The story of the exploration of what later became Dakota Territory began in the years after the War of 1812, when Secretary of State James Monroe proposed the erection of posts in the northern and western frontier regions, reaching into areas heretofore inhabited by Native Americans and French, British and American traders. One of the best articles on this topic is “A Still Larger View of the So-Called Yellowstone Expedition” in the North Dakota Historical Quarterly, pages 219-238. “Thus it is evident that the term Yellowstone Expedition was used in a broad, loose sense to include the whole military expansion into the Northwest.” (NDHQ, pg. 221)
The article “Journal of the Atkinson-O’Fallon Expedition,” edited by Russell Reid and Clell G. Gannon in v. 74, No.3-4 of the North Dakota Historical Quarterly, describes the military expedition that ascended the Missouri River to the mouth of the Yellowstone River in 1825. “Perhaps the best account of this expedition is found in a journal, the original of which is in the collection of the Missouri Historical Society located in St. Louis.” (Reid & Gannon, pg.5) Readers interested in learning more about this expedition can purchase the book Wheel Boats on the Missouri from the Montana Historical Society Press.
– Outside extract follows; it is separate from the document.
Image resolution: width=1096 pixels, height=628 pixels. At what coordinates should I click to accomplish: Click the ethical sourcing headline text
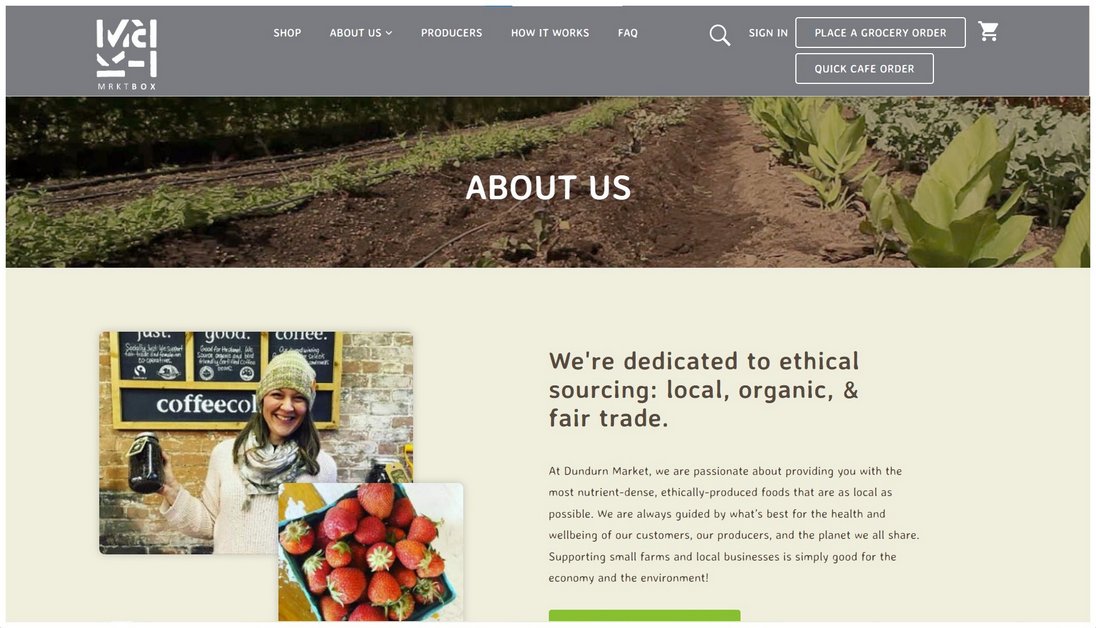[703, 390]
Another article that describes early explorations of Dakota Territory is “The Northern Pacific Line: Chief Gall and Abe Lincoln’s Railroad” by Robert W. Larson, “North Dakota History,” v.74, no. 3 & 4, pg. 17-27. “Dakota Territory, … was created in 1861 by merging portions of Nebraska Territory and the former Minnesota Territory.” (Hanson, pg 18)
On June 24, 1862, Gen. Henry Sibley entered Dakota Territory at the lower end of Big Stone Lake (in what is now Minnesota) and “on July 2 he entered what is now North Dakota, … (and) camped on July 4 on the north bank of the Sheyenne River about 10 miles below the present City of Lisbon” (“History of North Dakota,” Lewis Crawford, American Historical Society, 1931, V. I, pg. 237).
Skirmishes with the Indians took place as the troops made their way west. “The Indians had pushed on toward the Missouri and struck it at a point about five miles below Bismarck. …On July 29 Sibley reached this point and established his campsite outside the timber on the second river bench some 200 yards west of Apple Creek on the W.B. Falconer farm.” (Crawford, pg.239).
Something that caught my eye in this account was the appearance of my distant relative: “During their first day at this camp Lt. Fred J. Beaver, Sibley’s aide, was intrusted (sic) with messages to be delivered to Col. [George] Crook who had been sent into the river bottoms to reconnoiter.” (Crawford, pg. 239)
In 1863, both Gens. Sibley and Sully marched with their troops to Dakota Territory. The Northern Pacific Railway Act of 1864 chartered a transcontinental railroad that would transform Dakota Territory. Later, in 1871, Rosser passed through Dakota Territory, as described in my earlier blog about the Yellowstone survey expeditions laying out some of the earliest trails for future explorers. In 1872 and 1873, the Stanley Expeditions passed through the Territory, for the purpose of protecting surveying parties for the railroad.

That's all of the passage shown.